Opinion as to optimal therapy in specific situations differs considerably between institutions and countries, and the following treatment regimes are recommended in the absence of conclusive evidence:
• In septic shock, profound vasodilation causes hypotension despite a high CO. An increasing body of evidence supports the initial use of noradrenaline (norepinephrine) (± adrenaline (epinephrine)), which are primarily alpha-vasoconstrictors and act mainly to maintain BP and organ perfusion (without significantly reducing CO). However, prolonged sepsis may eventually impair cardiac contractility, requiring the addition of a beta-1 inotropic agent to maintain CO (e.g. dobutamine).
• In myocardial ischemia, the beta-1 properties of dobutamine increase cardiac contractility without increasing myocardial oxygen consumption, an important property in patients with myocardial ischemia. In addition, the beta-2 vasodilator properties reduce ‘afterload’ and increase CO, although, occasionally, this necessitates the use of small doses of noradrenaline (norepinephrine) to offset beta-2-mediated hypotensive effects.

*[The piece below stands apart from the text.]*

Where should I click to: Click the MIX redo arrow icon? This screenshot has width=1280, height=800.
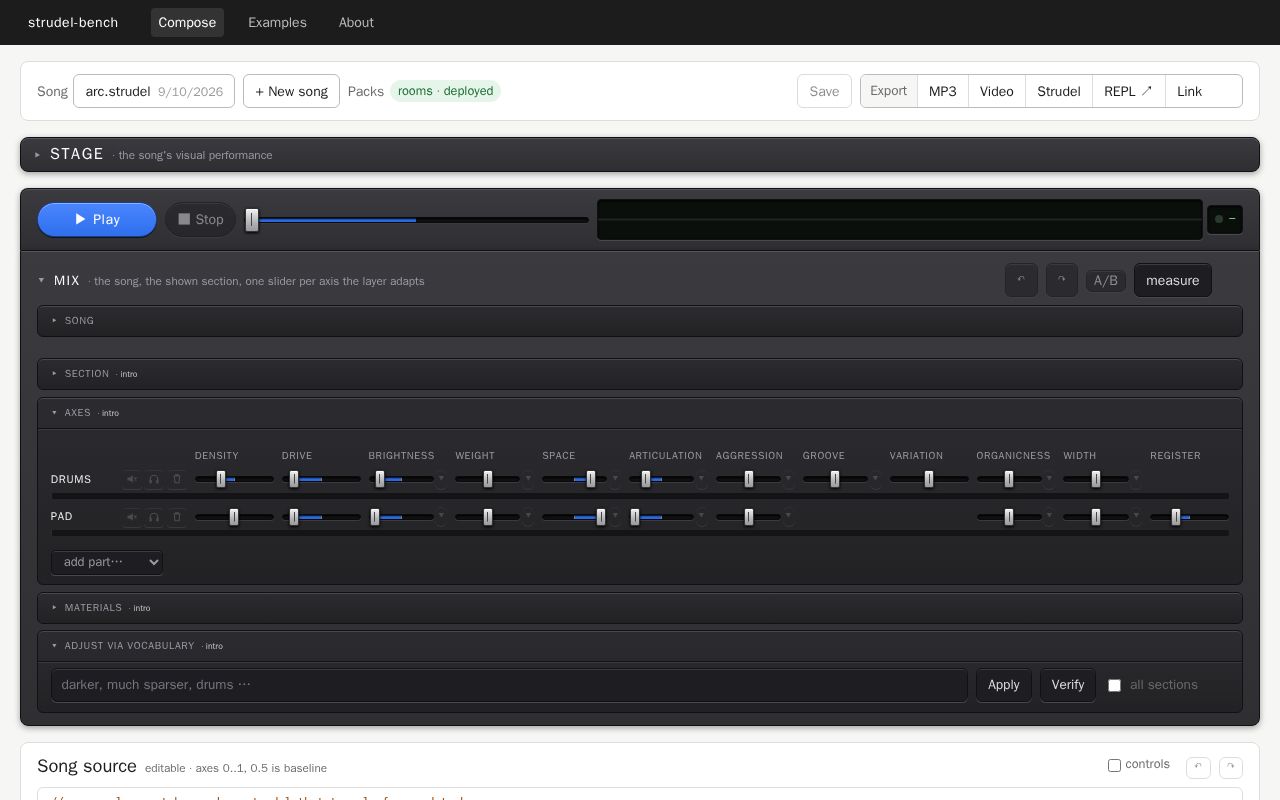1061,280
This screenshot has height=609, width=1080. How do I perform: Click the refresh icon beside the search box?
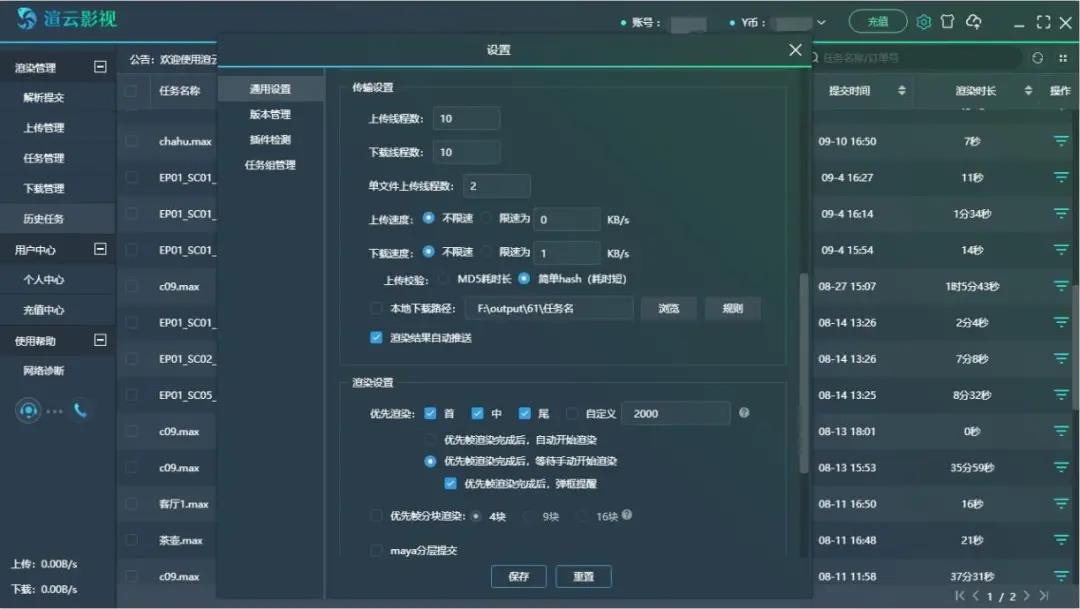tap(1037, 58)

• Cardiogenic shock. In systolic heart failure, most catecholamines (e.g. dopamine, noradrenaline (norepinephrine)) effectively support the circulation and allow the myocardium time to recover from post-ischemic stunning. Phosphodiesterase inhibitors (e.g. milrinone, enoximone) have a role for diastolic dysfunction and catecholamine resistance.

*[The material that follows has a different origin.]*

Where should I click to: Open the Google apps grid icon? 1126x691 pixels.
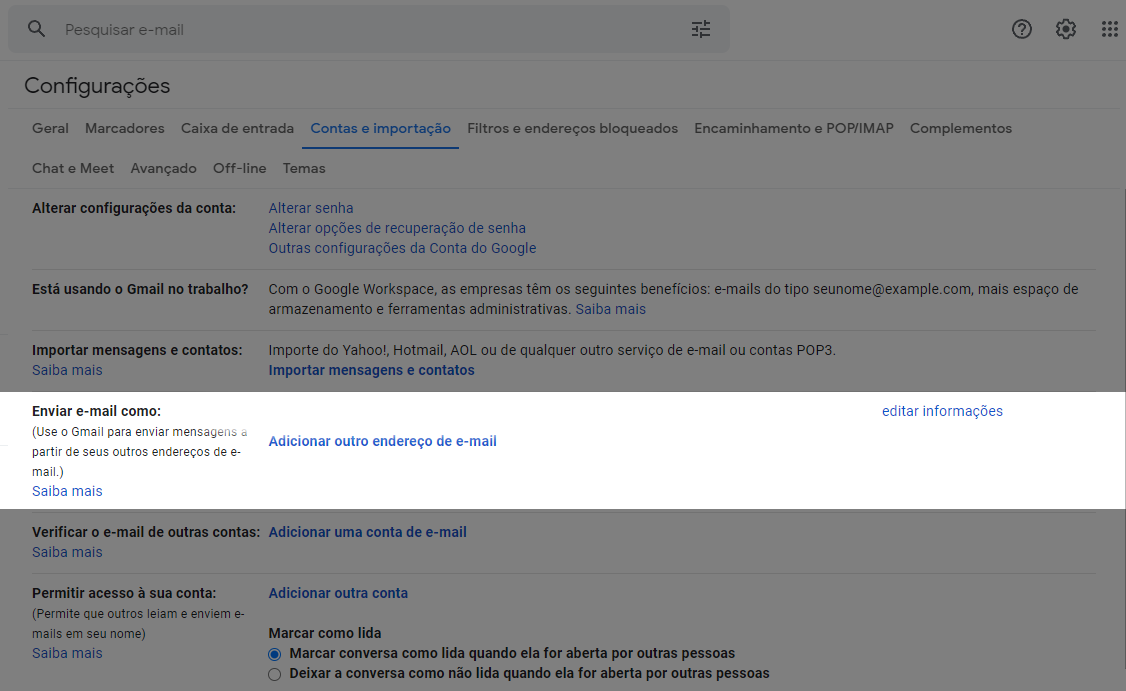(x=1109, y=29)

• Renal protection. Augmentation of MAP may prevent or ameliorate renal failure and this is an important use of inotropes. It can be achieved with several catecholamines (e.g. dopamine, noradrenaline). However, there is no evidence to support the use of low-concentration ‘renal dose’ dopamine to increase renal blood flow by stimulating dopaminergic receptors, and it is no longer recommended
| Vasoactive agent | Receptors (bold = main action) | Mid-range dose effects Inotrope contractility | Mid-range dose effects Chronotrope | Mid-range dose effects Vasoconstrictor |
| Inoconstrictors Adrenaline (epinephrine): Dopamine: | α, β1, β2 α, β1, β2 | ++++ +++ | +++ ++ | ++ − to ++ |
| Inodilators Dobutamine Milrinone Enoximone | (α), β1, β2 PDI/↑ cAMP PDI/↑ cAMP | +++ +++ +++ | + 0 0 | − to ± − − − |
| Vasoconstrictor noradrenaline (norepinephrine) Phenylephrine | α, β1 α, β1 | +/++ + | 0 0 | ++++ ++++ |
Other circulatory support techniques include cardiac pacemakers and ventilatory support to reduce cardiorespiratory work and pulmonary edema. Intra-aortic balloon pumps are valuable in the failing heart as a bridge to transplantation. They are sited in the descending aorta above the renal arteries. Diastolic balloon inflation enhances coronary and systemic perfusion pressures, whilst systolic deflation increases CO by reducing afterload. Complications include renal and mesenteric ischemia, infection, and aortic dissection. Other left ventricular assist devices are also being developed.